Iowa Hills Software Digital and Analog Filters
Polynomial Prototypes for FIR Filters Home
This page discusses Butterworth FIR, Chebyshev FIR, Bessel FIR, Gauss FIR, and Inverse Chebyshev FIR filters.
If done properly, almost any filter response can be implemented as an FIR. As detailed here, one simply does an Inverse Fourier Transform on the filter's frequency response. The catch however, is that some filters will require an excessively large number of taps to implement (as we show below).
Here are 4 example polynomial FIR filters.
20 Pole Butterworth FIR Coefficients
256 Tap 12
Pole Chebyshev FIR Coefficients
200 Tap 15 Pole Inv Chebyshev FIR Coefficients 256 Tap 8 Pole Elliptic FIR Coefficients
The filter responses shown above are worst case scenarios for FIR filter design in the sense that they all require a large number of taps to implement.
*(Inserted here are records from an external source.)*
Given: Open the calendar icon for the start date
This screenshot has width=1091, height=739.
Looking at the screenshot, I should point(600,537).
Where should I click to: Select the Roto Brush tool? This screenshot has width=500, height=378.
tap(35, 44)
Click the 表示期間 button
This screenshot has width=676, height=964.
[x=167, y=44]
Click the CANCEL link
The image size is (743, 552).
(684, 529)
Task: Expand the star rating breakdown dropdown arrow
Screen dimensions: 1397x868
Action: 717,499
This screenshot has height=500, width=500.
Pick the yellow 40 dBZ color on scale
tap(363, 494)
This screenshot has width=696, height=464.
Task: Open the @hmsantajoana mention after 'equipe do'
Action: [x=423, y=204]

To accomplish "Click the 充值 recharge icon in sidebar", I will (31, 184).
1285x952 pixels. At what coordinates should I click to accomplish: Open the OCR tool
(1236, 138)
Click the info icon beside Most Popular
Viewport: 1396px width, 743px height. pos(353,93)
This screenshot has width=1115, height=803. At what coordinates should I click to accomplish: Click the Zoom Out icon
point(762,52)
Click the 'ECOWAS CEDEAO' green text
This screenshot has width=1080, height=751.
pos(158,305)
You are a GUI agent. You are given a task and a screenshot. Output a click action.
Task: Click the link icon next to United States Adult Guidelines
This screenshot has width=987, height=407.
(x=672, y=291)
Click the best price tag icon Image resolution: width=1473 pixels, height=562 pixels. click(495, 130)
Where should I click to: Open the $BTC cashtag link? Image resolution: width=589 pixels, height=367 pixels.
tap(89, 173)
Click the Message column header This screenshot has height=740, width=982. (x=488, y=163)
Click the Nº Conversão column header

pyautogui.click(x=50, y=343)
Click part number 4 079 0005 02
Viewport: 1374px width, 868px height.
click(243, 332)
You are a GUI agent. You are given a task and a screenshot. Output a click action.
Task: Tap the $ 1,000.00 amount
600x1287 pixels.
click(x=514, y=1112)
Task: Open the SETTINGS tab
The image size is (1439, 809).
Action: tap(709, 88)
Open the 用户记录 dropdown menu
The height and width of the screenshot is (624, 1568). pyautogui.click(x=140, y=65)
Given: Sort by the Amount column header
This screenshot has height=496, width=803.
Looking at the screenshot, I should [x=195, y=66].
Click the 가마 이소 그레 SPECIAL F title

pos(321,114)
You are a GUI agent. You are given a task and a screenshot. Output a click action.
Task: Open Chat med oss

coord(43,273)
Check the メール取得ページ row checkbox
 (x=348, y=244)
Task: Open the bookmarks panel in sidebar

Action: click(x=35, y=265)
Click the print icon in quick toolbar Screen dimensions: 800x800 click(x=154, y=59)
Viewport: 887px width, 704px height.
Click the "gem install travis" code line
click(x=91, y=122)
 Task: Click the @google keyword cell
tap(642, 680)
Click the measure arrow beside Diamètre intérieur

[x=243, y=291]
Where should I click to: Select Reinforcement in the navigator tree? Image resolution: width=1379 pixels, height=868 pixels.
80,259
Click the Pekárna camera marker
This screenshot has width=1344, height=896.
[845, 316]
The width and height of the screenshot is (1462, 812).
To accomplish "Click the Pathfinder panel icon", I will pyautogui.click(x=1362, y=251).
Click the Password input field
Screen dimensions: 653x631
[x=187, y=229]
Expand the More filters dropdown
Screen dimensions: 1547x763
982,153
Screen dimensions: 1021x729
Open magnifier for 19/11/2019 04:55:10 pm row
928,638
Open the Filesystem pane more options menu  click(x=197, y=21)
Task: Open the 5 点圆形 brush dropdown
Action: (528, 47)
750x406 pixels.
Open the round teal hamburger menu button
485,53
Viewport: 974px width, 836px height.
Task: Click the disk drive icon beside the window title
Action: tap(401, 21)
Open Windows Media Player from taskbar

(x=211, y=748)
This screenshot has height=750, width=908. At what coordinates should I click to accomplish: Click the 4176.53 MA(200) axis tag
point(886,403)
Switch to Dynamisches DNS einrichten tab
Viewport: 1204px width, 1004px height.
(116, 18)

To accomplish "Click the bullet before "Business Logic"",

Some polynomials however make excellent FIR filters. In particular, the Bessel, and Gauss polynomials create very useful FIR responses. The polynomials with zeros, such as the Inverse Chebyshev are the next best candidates for FIR prototypes, so long as the pole count isn't excessive.
In the next two plots we show the response of a Butterworth and Chebyshev FIR filter as the tap count is reduced.
There are essentially two reasons why the Butterworth and Chebyshev make poor FIR prototypes. The first is the shape of the pass band. In particular, I am referring to the relatively sharp corner these two filters have at ω = 0.2. Good FIR prototypes (i.e. those requiring the fewest taps), have a more relaxed corner as shown next where we compare a typical FIR response to a typical IIR response (emphasis on the word typical). In order to keep the tap count to a minimum, the FIR prototype must form a relatively large radius at the corner frequency. We will contradict this statement below, but this is essentially true.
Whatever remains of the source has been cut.